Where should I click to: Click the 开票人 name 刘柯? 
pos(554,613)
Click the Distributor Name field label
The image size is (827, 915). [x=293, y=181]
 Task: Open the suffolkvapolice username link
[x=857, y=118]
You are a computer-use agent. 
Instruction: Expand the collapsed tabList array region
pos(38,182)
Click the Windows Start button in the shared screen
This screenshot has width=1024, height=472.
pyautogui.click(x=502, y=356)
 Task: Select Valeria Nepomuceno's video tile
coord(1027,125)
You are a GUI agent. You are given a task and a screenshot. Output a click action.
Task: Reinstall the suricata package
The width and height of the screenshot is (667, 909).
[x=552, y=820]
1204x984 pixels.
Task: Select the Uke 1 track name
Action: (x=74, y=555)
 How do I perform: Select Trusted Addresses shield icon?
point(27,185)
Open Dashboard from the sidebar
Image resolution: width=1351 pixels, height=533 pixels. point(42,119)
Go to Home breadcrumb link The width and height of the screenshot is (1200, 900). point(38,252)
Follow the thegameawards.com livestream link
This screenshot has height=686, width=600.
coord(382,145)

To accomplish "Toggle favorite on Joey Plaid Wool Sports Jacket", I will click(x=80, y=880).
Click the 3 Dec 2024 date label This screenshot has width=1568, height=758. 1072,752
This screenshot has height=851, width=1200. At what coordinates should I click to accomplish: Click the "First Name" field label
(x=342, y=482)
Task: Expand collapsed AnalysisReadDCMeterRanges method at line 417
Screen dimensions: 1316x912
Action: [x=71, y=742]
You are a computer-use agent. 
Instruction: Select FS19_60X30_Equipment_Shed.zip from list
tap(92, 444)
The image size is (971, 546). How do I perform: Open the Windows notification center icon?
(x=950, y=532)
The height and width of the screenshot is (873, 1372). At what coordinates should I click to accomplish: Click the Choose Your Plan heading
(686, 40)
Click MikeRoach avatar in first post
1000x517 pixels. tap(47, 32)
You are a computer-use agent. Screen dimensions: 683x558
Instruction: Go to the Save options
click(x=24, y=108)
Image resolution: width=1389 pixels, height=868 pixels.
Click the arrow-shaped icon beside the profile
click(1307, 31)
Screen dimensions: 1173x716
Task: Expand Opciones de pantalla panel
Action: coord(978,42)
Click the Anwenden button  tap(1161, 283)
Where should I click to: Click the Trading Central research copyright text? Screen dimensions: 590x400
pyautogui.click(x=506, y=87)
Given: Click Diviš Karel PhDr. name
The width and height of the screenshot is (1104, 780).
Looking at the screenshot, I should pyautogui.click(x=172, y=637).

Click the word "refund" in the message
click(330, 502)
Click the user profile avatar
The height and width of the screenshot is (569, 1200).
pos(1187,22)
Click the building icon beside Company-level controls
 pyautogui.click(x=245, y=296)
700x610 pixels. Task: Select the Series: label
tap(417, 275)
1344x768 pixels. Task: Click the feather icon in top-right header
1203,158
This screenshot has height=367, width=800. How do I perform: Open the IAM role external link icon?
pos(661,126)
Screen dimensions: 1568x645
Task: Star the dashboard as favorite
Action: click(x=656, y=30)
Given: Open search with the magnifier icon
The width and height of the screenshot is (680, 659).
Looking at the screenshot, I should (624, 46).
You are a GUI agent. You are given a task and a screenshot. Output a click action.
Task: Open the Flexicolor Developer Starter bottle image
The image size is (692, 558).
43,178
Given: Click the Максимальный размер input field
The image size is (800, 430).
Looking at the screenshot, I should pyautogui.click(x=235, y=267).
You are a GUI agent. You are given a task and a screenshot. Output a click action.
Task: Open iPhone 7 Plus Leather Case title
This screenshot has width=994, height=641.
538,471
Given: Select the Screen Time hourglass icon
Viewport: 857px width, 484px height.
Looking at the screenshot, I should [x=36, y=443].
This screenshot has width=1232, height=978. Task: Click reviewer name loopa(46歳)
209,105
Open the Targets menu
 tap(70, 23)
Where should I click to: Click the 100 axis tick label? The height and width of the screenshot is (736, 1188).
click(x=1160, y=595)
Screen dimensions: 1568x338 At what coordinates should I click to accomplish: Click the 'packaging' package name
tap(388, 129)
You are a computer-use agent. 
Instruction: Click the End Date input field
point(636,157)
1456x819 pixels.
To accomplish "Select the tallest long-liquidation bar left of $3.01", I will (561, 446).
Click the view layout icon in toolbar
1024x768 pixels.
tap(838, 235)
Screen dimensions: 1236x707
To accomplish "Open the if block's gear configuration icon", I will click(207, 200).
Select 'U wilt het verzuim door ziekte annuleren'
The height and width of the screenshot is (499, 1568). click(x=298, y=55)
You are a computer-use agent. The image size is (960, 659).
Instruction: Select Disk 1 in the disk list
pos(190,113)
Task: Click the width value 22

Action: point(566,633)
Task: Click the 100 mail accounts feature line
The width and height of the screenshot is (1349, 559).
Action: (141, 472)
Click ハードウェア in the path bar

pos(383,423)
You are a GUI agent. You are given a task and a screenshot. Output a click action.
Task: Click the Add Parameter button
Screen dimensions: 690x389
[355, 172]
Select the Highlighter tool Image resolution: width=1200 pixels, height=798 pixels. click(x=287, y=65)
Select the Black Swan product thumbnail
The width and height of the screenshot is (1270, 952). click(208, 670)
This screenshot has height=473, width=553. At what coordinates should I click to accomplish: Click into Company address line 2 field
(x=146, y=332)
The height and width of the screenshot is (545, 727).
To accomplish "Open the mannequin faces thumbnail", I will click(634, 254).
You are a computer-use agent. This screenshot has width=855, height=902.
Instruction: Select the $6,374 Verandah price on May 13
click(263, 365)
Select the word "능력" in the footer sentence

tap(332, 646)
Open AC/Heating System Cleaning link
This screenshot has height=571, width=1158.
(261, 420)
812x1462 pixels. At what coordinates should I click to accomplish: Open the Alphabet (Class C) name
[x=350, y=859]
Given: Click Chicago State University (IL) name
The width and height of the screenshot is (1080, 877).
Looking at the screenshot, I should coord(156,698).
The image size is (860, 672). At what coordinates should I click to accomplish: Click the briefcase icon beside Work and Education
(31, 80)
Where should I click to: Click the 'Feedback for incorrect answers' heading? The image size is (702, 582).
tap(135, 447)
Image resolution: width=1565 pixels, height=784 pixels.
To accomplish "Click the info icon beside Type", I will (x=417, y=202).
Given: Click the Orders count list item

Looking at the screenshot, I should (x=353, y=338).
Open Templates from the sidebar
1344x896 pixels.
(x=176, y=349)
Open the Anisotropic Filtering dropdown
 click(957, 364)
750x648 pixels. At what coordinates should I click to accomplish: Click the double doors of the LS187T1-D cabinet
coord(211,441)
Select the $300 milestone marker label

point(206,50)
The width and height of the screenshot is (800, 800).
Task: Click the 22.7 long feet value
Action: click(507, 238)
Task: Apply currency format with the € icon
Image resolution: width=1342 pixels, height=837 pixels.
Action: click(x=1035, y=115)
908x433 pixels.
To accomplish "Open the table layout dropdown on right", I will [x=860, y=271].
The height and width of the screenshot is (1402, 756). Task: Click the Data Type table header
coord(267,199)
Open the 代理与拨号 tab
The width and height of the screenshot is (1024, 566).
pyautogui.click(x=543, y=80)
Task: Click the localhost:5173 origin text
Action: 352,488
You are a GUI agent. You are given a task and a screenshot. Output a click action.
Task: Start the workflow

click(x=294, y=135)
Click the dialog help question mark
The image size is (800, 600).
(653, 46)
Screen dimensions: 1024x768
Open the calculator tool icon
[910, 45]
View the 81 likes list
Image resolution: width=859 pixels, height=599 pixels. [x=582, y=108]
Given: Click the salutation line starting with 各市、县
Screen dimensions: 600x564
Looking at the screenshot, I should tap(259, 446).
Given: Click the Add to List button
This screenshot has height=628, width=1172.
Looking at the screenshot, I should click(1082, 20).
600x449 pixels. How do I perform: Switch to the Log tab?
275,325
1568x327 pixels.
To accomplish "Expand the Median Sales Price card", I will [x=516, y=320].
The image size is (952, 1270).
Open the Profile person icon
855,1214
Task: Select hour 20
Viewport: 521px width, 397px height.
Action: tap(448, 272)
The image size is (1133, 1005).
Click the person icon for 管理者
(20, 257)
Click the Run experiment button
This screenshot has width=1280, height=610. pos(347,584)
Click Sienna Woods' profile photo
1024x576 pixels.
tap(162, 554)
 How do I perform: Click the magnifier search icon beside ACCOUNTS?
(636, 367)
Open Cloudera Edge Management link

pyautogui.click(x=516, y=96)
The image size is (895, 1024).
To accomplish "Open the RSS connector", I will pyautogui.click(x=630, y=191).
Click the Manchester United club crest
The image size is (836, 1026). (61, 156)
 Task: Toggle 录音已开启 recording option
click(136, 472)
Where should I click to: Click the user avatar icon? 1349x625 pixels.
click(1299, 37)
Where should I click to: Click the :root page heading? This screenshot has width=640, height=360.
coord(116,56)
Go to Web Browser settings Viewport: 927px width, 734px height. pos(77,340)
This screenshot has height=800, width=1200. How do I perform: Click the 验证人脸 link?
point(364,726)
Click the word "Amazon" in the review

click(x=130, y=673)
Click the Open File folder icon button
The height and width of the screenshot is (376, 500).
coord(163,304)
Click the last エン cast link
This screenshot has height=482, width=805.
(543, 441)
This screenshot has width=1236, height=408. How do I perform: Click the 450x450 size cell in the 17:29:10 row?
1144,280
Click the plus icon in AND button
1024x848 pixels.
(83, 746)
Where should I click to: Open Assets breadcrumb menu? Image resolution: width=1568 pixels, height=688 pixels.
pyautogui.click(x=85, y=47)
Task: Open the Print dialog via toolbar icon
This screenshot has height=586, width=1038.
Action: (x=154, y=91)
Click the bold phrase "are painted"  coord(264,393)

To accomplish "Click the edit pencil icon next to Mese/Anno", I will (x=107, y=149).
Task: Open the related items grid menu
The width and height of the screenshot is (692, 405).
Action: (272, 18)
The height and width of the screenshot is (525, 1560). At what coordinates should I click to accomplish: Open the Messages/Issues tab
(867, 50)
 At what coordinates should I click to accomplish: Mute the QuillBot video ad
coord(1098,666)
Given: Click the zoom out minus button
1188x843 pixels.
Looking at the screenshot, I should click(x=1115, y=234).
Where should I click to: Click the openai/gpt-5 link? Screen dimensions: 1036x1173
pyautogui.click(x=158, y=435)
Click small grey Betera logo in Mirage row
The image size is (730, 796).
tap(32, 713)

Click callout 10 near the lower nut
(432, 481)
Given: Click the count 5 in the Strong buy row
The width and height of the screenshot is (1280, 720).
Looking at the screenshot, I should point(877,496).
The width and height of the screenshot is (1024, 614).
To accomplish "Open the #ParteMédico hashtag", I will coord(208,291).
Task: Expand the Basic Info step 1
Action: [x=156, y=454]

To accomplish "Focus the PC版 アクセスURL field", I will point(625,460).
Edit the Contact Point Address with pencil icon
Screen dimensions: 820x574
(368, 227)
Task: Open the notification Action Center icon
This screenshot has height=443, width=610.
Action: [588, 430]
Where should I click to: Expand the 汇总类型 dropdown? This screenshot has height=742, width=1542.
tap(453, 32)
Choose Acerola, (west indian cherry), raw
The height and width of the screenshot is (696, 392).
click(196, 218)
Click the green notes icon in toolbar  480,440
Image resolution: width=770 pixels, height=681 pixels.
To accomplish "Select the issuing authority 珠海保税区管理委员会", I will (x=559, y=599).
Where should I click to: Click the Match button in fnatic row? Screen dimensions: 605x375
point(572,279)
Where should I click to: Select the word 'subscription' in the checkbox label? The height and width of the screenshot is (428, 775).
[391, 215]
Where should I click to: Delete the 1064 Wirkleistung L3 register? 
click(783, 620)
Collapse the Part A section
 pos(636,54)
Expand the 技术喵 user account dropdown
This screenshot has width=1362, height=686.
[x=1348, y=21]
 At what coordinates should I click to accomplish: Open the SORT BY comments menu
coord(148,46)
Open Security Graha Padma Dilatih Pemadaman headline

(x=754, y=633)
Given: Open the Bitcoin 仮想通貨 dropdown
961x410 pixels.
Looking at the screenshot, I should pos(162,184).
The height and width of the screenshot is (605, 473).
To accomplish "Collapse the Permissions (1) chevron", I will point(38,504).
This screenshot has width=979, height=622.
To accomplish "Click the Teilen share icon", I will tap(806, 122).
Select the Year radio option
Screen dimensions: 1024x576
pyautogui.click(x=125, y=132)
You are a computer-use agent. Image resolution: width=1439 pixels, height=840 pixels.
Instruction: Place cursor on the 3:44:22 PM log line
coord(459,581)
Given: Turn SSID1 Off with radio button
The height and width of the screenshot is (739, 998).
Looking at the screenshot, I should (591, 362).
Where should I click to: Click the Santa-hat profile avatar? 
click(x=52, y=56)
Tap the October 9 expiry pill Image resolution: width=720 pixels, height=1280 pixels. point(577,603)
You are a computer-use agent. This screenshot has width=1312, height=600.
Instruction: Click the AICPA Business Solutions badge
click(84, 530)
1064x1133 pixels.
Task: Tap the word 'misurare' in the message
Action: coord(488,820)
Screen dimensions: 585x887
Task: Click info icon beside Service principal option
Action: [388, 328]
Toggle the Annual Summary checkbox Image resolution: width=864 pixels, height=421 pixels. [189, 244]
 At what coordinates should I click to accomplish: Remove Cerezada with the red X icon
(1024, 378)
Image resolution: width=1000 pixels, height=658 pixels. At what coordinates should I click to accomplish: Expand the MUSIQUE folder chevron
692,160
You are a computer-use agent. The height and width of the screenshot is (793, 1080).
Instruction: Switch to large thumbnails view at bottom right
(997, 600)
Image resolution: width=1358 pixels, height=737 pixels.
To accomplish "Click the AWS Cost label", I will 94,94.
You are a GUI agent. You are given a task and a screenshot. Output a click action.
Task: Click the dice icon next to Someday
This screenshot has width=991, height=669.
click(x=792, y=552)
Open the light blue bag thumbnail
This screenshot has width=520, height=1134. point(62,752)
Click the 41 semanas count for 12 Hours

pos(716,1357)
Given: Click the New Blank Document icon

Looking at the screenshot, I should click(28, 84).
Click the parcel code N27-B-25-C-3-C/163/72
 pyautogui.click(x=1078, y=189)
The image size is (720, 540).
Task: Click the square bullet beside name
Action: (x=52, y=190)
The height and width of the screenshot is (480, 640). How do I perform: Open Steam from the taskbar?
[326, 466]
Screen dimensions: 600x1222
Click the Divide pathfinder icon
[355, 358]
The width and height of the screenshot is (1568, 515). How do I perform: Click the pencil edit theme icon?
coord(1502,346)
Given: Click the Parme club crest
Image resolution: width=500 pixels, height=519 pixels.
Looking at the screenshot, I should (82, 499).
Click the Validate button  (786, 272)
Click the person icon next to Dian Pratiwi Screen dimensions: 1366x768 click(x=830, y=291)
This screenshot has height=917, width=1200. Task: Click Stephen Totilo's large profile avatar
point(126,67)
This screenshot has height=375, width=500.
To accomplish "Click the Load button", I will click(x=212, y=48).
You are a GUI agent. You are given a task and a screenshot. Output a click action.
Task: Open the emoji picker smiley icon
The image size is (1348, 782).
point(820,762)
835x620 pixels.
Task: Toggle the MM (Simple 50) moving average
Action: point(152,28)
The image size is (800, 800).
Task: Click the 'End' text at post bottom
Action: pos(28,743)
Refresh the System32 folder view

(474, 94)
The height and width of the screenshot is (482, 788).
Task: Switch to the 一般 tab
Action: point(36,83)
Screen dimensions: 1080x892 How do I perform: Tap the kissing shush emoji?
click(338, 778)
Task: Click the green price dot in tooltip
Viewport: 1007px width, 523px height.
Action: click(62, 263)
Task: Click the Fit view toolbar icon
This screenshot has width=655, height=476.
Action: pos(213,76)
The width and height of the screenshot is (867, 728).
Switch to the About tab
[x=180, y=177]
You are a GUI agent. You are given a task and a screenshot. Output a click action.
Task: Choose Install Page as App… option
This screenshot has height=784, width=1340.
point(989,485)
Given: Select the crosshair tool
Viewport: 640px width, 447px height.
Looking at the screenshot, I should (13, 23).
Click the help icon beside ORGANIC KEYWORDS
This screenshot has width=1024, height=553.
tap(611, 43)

+++

**Brief:** Only the number should be given: how many lines of the data contain the word "next"?

**Exercise output:** 3